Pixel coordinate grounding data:
——

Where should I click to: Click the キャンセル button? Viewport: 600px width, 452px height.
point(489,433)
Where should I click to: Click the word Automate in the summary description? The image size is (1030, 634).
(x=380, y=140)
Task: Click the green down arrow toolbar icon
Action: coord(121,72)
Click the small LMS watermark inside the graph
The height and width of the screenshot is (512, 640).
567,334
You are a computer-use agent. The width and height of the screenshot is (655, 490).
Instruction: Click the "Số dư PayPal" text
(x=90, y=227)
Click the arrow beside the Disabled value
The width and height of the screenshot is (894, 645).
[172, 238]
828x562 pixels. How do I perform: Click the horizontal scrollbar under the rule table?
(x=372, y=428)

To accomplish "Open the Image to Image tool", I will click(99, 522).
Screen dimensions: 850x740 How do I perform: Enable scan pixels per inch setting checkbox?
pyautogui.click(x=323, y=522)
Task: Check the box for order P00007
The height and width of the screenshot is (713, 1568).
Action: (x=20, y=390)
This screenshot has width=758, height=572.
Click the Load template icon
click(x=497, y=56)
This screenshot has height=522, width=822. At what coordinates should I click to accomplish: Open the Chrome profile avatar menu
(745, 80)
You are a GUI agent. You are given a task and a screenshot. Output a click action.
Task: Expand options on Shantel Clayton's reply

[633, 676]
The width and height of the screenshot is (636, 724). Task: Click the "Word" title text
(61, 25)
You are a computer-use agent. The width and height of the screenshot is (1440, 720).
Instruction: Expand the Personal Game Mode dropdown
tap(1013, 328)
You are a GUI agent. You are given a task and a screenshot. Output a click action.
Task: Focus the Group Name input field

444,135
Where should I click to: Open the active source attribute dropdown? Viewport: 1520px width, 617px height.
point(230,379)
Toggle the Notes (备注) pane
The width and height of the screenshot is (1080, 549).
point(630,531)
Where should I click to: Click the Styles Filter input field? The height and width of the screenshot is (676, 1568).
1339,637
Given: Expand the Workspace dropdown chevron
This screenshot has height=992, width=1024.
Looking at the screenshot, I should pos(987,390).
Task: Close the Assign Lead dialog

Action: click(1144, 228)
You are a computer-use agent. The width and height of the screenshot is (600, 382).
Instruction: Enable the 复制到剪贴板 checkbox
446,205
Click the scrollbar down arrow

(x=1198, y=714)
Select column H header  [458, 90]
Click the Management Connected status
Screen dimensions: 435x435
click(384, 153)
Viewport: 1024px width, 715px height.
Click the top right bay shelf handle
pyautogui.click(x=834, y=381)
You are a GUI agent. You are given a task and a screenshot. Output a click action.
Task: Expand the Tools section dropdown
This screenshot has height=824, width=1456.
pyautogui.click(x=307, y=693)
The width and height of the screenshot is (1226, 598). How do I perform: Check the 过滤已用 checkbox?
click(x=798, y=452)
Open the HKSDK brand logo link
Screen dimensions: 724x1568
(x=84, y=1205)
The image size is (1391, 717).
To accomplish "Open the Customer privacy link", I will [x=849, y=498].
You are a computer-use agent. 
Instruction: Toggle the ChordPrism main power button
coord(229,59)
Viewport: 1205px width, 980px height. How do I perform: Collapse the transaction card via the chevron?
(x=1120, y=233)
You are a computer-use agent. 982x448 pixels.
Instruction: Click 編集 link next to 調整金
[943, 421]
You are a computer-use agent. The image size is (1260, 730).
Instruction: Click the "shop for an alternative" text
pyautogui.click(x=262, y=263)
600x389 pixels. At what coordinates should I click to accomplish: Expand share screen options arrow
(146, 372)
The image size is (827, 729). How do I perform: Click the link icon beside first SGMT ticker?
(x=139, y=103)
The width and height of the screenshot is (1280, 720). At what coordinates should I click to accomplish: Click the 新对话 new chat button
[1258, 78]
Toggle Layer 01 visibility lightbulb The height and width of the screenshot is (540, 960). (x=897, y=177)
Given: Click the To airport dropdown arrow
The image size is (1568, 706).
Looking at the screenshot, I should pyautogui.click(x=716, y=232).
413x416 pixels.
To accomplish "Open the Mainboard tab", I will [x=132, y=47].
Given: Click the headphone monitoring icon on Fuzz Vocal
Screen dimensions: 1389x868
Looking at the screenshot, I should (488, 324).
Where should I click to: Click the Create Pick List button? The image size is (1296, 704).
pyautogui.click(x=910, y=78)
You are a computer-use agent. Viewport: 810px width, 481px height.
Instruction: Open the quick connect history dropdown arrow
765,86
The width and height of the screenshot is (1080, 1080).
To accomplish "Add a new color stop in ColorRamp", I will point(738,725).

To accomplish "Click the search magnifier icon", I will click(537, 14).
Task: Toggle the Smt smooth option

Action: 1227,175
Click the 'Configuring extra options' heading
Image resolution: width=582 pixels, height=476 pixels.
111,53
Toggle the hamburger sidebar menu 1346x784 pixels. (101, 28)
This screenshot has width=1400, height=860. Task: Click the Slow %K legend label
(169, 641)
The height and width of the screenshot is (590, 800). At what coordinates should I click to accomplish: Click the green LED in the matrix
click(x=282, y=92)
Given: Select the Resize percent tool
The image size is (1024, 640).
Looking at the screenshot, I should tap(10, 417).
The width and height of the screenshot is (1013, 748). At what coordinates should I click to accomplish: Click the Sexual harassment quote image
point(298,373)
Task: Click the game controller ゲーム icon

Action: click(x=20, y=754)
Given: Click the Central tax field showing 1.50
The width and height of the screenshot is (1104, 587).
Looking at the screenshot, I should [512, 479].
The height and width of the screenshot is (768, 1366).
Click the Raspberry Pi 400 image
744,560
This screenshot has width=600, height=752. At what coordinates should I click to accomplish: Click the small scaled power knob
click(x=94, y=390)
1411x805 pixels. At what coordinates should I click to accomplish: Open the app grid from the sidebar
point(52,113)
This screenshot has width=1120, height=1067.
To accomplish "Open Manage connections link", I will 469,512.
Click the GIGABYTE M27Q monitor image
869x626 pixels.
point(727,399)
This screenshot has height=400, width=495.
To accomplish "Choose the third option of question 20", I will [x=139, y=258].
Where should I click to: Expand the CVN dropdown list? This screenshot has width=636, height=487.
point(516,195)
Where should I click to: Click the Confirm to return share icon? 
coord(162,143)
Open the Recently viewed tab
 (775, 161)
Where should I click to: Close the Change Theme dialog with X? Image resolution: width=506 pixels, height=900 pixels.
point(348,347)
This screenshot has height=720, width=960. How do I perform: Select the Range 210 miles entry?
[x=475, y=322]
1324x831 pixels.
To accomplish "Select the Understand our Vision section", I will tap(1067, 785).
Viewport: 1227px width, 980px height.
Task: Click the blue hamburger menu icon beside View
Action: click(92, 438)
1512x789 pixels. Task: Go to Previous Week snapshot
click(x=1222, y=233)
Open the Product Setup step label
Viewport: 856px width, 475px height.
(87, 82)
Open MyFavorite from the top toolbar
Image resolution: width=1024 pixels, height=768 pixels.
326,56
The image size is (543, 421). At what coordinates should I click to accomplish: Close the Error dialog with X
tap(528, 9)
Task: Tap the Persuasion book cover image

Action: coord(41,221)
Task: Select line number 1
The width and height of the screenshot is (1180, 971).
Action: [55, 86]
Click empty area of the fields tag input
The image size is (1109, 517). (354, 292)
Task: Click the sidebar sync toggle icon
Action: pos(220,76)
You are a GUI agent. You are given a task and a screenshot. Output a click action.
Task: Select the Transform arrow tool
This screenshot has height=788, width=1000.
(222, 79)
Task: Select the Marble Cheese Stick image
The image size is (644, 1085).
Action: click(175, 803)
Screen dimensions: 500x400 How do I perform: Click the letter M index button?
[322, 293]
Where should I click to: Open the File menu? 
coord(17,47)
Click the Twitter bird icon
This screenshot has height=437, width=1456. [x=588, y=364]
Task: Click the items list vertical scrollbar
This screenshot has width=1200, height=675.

——

▶ Task:
Could you copy every line from the records that mentions the word "computer"?

▶ Output for this exercise:
You are a computer-use agent. The width and height of the screenshot is (655, 490).
You are a computer-use agent. The width and height of the screenshot is (1440, 720).
You are a computer-use agent. The width and height of the screenshot is (600, 382).
You are a computer-use agent. 
You are a computer-use agent. 982x448 pixels.
You are a computer-use agent. The image size is (1260, 730).
You are a computer-use agent. Viewport: 810px width, 481px height.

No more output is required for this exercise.